I feel old now. It was nowhere near the original way - CGI predates Nginx by a decade.

> why do you need two?! Just pick one!

When they're good at different things.

Reverse proxying to Apache is still how I run my Perl CGI scripts. I'm not sure of a better way to do it that supports running multiple scripts.
Webfaction has been doing it that way since roughly 2008, initially introduced as a way to speed up serving of static files.

https://blog.webfaction.com/2008/12/a-little-holiday-present...

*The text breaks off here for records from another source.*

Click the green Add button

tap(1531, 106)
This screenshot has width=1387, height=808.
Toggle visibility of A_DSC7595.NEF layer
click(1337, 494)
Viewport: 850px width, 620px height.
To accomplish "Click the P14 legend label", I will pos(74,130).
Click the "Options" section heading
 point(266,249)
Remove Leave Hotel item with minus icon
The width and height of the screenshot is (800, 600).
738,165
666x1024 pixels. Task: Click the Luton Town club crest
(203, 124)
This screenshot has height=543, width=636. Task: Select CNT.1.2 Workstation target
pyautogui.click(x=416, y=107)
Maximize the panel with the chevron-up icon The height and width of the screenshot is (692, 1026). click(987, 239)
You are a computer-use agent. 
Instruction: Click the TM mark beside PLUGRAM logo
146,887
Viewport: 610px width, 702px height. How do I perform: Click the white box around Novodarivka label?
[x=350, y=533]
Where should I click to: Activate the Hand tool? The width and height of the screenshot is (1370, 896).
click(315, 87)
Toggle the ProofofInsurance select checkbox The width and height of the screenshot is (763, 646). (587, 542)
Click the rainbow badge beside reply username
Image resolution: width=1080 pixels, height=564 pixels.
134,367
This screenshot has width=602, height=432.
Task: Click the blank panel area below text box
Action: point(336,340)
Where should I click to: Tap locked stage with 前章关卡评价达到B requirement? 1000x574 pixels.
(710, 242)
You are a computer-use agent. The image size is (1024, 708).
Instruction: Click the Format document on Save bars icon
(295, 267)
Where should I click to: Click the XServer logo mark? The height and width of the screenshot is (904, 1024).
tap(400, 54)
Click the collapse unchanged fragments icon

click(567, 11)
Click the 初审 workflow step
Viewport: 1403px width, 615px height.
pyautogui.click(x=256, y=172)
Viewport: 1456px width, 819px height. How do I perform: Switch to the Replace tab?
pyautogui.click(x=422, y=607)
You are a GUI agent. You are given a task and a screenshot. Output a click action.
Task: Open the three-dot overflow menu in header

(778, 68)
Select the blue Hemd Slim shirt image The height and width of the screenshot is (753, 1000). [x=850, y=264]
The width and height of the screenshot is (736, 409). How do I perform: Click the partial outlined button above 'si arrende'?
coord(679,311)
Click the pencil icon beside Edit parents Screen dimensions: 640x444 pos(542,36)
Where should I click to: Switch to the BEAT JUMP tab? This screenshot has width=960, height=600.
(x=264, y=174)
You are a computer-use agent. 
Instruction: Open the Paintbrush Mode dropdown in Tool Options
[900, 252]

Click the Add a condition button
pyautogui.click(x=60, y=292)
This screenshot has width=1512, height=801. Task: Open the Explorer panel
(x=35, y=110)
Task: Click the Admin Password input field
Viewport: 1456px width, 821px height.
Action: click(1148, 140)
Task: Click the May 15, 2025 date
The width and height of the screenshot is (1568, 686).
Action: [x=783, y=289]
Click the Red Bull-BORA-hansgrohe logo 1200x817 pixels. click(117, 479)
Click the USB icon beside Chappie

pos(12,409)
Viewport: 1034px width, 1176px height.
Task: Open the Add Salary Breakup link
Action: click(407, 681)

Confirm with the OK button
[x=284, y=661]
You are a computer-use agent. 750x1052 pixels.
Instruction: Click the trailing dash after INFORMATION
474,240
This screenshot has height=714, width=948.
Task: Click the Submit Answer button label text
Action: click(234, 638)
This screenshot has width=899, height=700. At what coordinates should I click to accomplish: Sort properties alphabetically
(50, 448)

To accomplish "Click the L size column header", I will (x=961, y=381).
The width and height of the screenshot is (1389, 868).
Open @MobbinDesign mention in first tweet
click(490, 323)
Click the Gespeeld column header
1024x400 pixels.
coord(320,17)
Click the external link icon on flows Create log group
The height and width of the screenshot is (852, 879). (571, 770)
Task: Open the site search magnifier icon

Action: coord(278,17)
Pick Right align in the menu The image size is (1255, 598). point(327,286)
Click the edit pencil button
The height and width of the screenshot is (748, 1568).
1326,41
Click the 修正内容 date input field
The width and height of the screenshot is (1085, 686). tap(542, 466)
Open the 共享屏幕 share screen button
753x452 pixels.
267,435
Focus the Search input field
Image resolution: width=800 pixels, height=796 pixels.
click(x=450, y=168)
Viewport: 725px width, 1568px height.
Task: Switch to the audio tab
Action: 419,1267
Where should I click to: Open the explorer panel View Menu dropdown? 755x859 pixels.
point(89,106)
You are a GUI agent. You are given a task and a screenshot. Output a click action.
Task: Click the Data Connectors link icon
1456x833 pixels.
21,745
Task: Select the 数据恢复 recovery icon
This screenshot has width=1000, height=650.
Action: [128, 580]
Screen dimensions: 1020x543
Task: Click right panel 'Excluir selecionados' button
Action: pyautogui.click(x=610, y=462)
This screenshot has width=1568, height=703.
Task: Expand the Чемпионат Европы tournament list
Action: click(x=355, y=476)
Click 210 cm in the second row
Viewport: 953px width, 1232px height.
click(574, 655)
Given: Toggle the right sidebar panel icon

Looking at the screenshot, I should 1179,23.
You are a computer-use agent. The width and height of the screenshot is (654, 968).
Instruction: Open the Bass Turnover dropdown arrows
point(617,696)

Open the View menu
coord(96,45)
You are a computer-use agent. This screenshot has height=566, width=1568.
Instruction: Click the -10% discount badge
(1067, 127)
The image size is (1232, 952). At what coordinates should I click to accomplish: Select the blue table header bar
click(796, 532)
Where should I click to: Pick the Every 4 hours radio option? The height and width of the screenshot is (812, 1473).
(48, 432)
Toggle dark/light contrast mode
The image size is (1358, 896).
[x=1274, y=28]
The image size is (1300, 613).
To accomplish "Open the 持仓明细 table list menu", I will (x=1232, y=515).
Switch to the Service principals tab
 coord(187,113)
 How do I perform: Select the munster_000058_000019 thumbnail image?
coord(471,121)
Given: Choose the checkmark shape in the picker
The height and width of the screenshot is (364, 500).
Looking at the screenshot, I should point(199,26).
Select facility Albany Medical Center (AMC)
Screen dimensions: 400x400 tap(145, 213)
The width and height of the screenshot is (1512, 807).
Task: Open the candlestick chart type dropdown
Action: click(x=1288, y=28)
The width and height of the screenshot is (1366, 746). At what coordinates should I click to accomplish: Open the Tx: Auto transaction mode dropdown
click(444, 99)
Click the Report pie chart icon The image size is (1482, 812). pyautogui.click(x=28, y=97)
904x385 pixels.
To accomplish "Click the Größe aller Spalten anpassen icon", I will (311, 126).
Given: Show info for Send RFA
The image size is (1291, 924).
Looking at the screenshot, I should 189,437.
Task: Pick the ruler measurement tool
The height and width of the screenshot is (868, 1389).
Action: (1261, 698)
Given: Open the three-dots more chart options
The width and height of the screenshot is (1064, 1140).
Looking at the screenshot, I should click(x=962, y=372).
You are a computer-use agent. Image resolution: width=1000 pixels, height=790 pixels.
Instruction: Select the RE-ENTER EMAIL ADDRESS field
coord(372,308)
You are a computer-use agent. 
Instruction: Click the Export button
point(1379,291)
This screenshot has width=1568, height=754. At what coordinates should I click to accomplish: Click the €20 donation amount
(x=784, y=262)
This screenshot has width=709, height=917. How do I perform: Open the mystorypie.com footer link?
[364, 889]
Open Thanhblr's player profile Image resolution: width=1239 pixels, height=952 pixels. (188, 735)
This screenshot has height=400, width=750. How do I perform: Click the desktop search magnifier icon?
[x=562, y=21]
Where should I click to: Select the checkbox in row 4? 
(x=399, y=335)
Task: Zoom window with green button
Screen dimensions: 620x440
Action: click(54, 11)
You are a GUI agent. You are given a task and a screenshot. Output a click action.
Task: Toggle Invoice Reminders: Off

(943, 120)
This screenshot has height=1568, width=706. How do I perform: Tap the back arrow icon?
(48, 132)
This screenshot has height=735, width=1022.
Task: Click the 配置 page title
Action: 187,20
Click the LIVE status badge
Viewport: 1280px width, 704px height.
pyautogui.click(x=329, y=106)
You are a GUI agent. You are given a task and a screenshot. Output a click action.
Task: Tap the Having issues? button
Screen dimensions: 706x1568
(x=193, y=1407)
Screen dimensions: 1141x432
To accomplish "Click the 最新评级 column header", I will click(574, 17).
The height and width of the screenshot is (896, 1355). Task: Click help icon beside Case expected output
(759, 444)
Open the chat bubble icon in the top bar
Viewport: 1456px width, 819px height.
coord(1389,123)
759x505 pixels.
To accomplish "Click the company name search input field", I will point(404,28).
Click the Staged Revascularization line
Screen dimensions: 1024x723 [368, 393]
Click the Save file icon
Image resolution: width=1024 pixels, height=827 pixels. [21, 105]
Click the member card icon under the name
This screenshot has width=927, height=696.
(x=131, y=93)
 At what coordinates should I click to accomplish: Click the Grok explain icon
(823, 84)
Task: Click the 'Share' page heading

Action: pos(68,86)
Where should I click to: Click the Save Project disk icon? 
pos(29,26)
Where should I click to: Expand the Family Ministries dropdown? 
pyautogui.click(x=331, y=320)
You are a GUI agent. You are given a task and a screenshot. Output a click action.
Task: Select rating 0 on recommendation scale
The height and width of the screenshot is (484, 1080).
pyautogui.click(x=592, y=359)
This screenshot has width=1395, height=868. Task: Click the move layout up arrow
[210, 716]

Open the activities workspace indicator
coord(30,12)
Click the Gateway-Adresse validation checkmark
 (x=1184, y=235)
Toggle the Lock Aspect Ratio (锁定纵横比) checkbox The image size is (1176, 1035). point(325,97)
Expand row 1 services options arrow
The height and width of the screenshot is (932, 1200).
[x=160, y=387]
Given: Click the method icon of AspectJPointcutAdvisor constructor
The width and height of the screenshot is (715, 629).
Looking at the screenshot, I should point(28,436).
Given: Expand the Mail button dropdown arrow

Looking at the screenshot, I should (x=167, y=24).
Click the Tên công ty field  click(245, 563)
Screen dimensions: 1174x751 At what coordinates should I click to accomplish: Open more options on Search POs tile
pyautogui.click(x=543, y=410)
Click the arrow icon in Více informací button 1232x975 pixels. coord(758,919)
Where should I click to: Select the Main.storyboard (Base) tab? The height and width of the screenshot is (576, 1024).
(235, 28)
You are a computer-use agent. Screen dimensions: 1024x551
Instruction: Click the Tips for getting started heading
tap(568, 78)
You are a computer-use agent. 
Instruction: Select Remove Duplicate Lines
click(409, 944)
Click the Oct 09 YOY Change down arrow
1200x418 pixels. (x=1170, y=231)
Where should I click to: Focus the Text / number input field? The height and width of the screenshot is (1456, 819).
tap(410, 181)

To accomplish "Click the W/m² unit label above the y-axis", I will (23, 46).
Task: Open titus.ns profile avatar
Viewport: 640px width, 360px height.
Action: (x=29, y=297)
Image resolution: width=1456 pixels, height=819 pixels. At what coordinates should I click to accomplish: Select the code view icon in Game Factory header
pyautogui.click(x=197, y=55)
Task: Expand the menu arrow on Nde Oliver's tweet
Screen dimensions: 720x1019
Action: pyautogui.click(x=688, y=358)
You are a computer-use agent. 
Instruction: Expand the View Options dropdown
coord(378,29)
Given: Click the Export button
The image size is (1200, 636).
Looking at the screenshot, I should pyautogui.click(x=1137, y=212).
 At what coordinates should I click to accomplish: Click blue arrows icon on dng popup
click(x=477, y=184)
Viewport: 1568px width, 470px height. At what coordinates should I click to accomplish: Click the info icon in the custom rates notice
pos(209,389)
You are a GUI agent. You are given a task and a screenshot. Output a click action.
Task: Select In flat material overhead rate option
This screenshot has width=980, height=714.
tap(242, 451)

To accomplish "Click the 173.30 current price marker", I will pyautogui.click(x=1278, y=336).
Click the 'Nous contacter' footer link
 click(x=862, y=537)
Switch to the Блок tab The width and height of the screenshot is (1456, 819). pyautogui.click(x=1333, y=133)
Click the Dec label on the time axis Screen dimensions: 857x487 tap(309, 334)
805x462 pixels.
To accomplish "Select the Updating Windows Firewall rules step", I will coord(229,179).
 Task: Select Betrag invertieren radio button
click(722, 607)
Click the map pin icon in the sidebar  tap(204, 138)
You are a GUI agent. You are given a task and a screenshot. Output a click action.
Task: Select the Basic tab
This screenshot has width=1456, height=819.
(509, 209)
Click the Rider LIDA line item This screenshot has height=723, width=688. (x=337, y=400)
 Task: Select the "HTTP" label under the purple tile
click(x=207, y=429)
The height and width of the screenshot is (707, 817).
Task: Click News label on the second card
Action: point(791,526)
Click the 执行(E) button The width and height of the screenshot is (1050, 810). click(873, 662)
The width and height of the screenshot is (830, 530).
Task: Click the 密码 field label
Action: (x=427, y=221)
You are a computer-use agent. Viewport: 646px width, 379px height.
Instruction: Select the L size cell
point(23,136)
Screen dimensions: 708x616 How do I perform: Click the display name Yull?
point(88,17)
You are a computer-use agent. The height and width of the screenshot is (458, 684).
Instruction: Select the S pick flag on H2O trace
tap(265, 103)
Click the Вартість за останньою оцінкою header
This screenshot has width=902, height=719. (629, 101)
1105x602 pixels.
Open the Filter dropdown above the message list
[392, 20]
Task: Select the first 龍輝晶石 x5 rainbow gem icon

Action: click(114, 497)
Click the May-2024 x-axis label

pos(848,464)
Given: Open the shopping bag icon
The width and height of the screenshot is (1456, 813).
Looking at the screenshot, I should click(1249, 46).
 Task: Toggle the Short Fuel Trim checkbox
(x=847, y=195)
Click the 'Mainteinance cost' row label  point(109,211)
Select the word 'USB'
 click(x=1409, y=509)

It's extraordinarily common but largely unnecessary.
I'd say the most common use-case (particularly given the ubiquity of PHP on the web) is to support mod_php for people not wanting to move to php-fpm for whatever reason - often some weird legacy reason, or sometimes just familiarity and change overhead.
I've done it and yeah don't do it.
This must be the single most common use of nginx, I'm totally blown away that someone as prolific as you has never heard of it.
No, the most common use of nginx is to put it in front of rails/play/jee/whatever framework that doesn't ship with a full featured web server.
It's also probably undercounting Nginx, because Cloudflare uses Nginx, but returns the headers for whatever it's proxied to.